The space group’s first hurdle: Creating a digital twin for Armstrong to roam around in. To do that, the researchers began by creating a digital replica of their office in a video game engine called Unity—right down to the beige walls and drab carpet.

“We had to get the digital twin as close to real thing as possible,” said O’Keefe, who’s now a master’s student in the Ann and H.J. Smead Department of Aerospace Engineering Sciences at CU Boulder. “For example, we timed how fast the robot moved over one yard. Then we did the same test in the virtual environment and got the robot’s speed to be the same.”

Next, the team ran an experiment. In 2023 and 2024, they recruited 24 human participants to operate Armstrong while sitting in a room down the hall. Donning VR goggles, the subjects took the robot through a simple task: They picked up and adjusted a plastic block that represented one of the antennas in FarView.
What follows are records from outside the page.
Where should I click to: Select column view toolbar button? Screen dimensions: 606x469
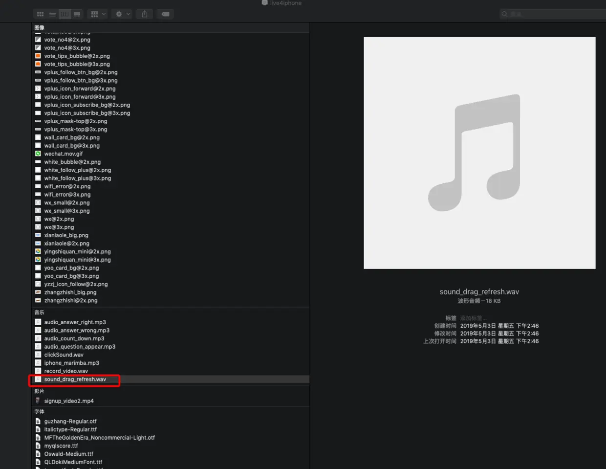click(x=65, y=14)
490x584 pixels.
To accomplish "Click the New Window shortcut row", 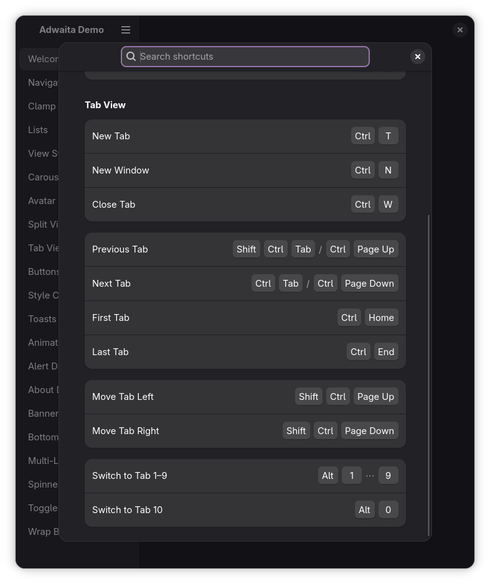I will coord(245,170).
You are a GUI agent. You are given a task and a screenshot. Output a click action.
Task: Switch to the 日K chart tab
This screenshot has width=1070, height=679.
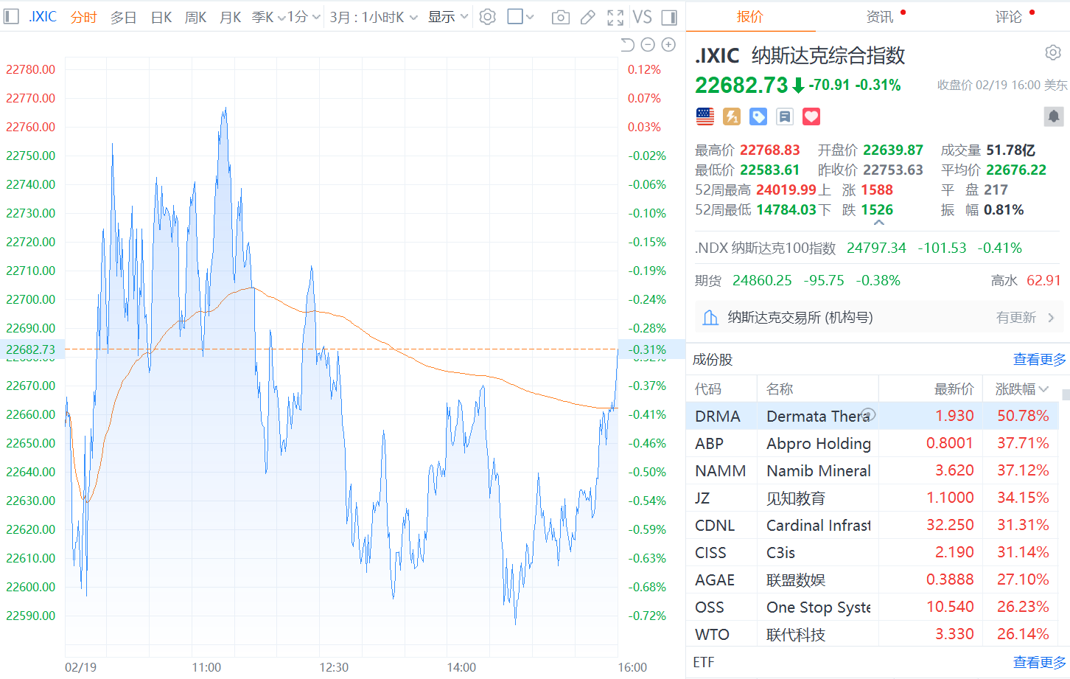(x=161, y=17)
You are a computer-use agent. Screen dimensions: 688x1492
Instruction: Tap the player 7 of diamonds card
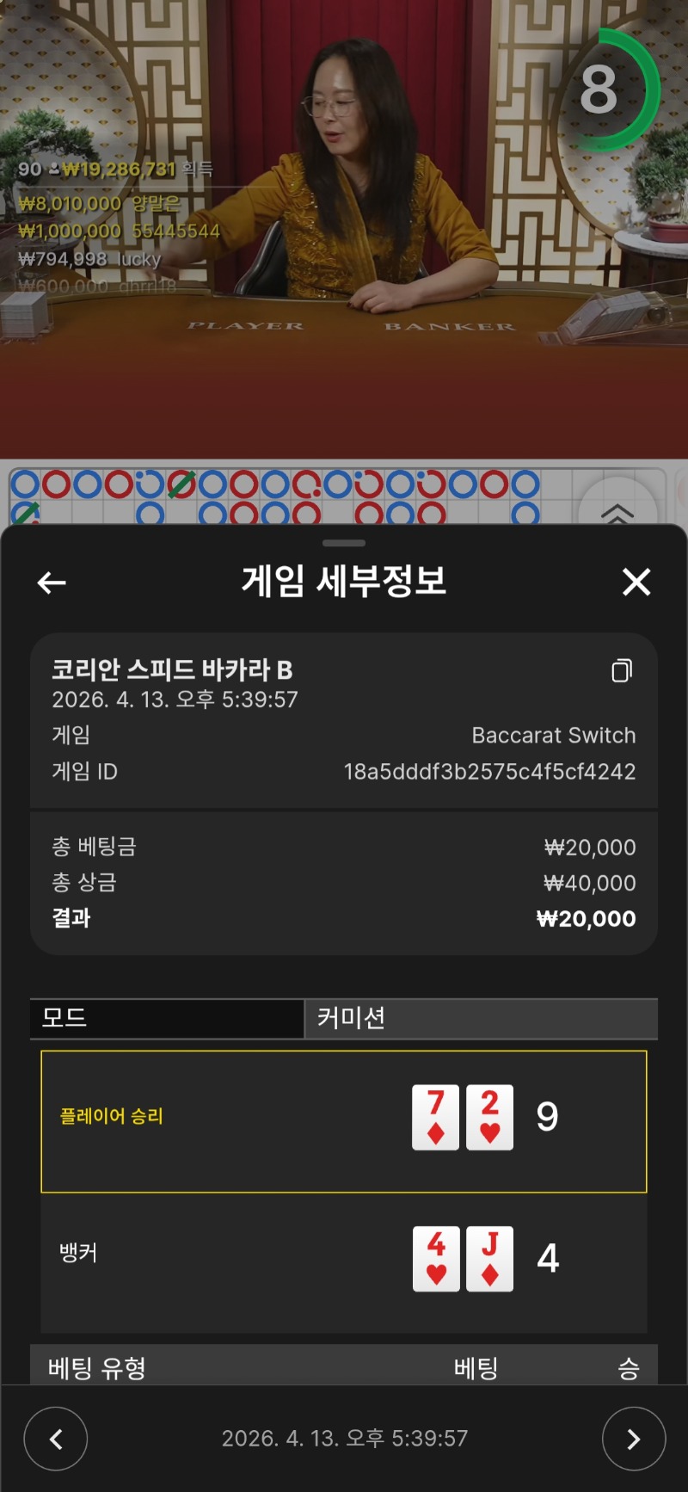(435, 1117)
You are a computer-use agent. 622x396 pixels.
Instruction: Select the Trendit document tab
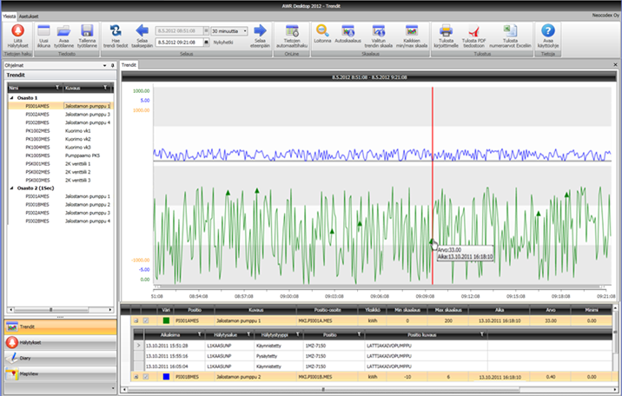(x=129, y=65)
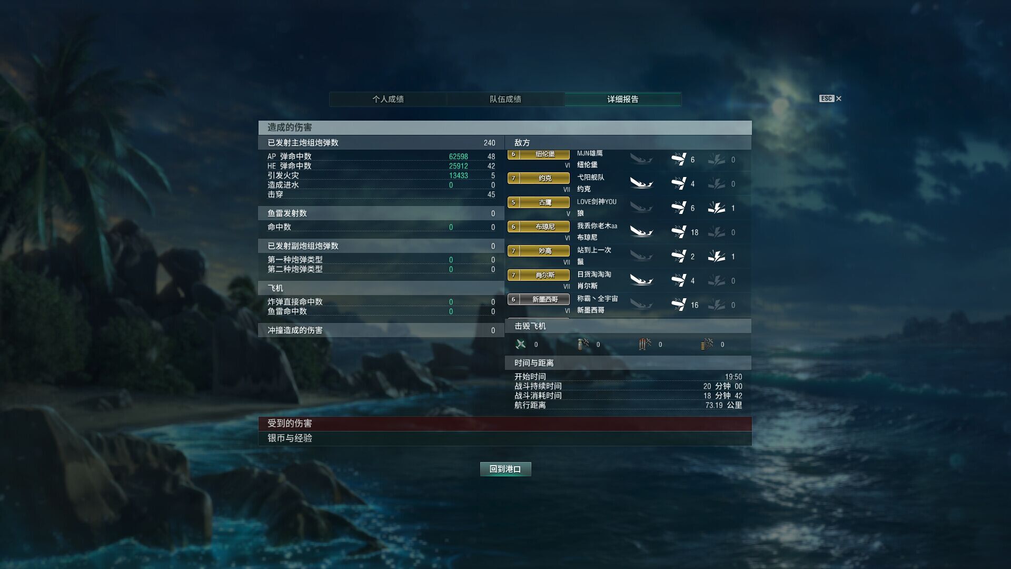This screenshot has width=1011, height=569.
Task: Expand the 银币与经验 section
Action: [x=505, y=438]
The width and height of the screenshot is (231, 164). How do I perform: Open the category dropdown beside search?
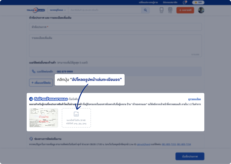(x=58, y=10)
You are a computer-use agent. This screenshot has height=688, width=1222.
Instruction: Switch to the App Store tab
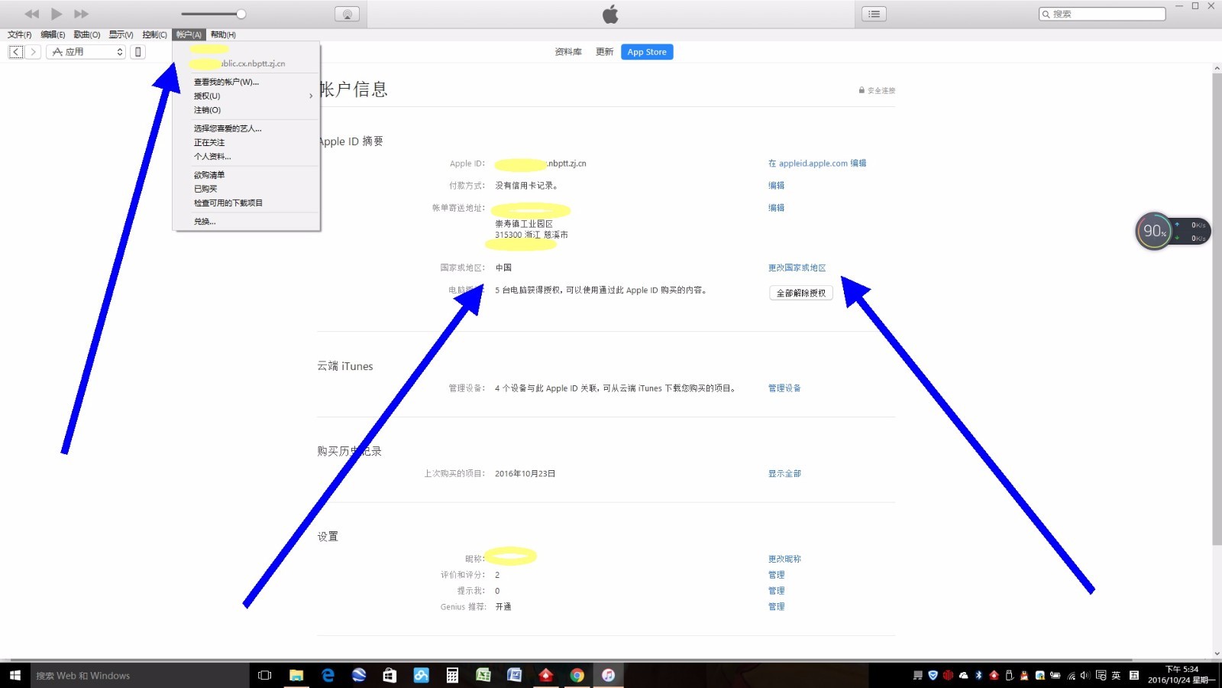(646, 52)
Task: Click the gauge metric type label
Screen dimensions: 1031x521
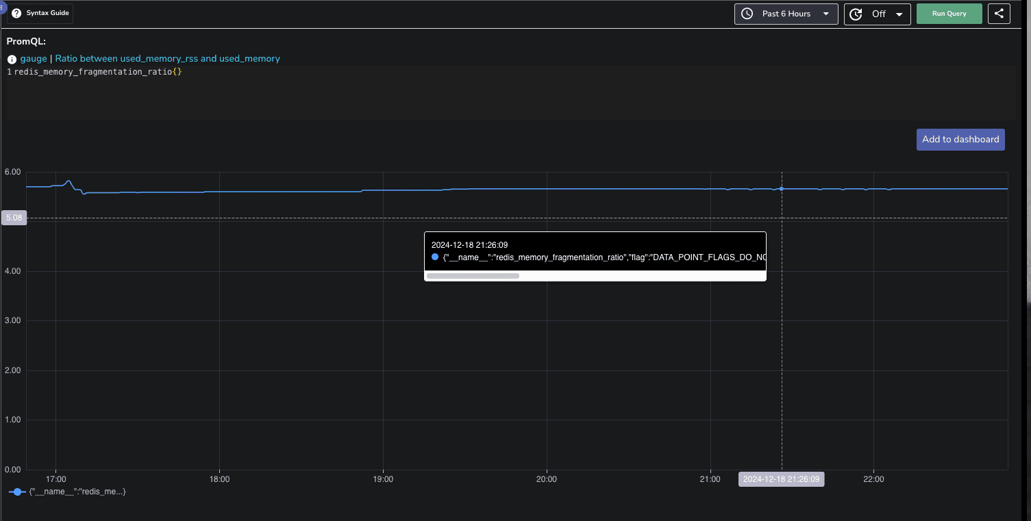Action: pos(34,59)
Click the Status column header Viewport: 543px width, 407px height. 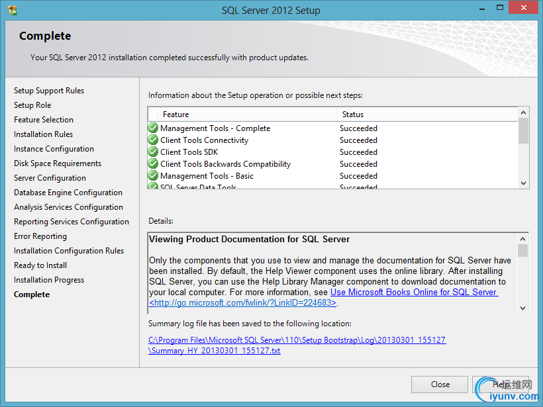427,114
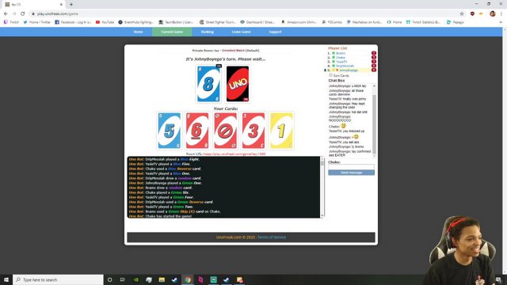The image size is (507, 285).
Task: Open the Ranking menu item
Action: click(x=208, y=32)
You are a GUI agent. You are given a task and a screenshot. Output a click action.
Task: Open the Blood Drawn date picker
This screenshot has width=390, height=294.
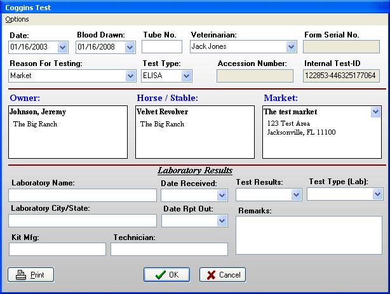point(130,47)
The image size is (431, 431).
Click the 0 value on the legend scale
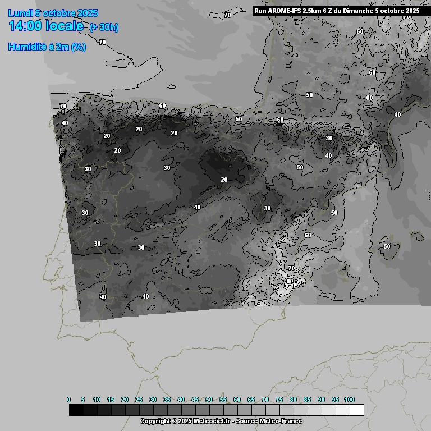(x=69, y=400)
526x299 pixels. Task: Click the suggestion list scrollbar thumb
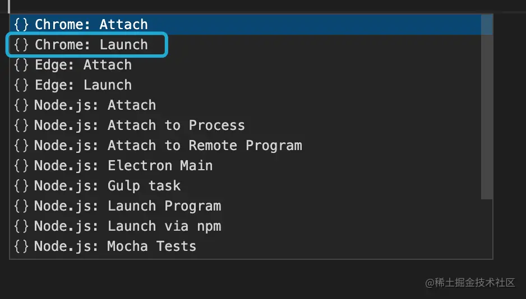click(487, 106)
Half of the participants, however, got a head start. They first practiced the same task in the digital version of the office.

Humans who got the chance to operate Armstrong’s digital twin before driving the real thing completed the task roughly 28% faster than participants who only got the chance to operate the physical robot. They also reported that they felt less stress during the task.

“That’s what is really exciting about this—you’re able to simulate everything in the environment, from the shadows to the texture of the dirt, and then train operators on conditions that are as close to real as possible,” O’Keefe said. “That way, once you get to the moon, you have a higher chance of success.”

CU Boulder researchers are working with the company Lunar Outpost to develop a digital twin of a rover on the surface of the moon. (Credit: Nico Goda/CU Boulder)

Real-world experience

McCutchan, who also joined the project as an undergrad, added that the study gave her and her fellow students a grounding in how research works in the real world.

For example, when the researchers began the experiment, they discovered that the human subjects kept making the same mistake. When they went to pick up the fake antennas with Armstrong, they often flipped the blocks over by accident. The group hadn’t anticipated that.

“Whenever you get people involved, they do things in ways you wouldn’t expect them to,” said McCutchan, who recently started work as a mechanical solutions test engineer at BAE Systems, an aerospace company.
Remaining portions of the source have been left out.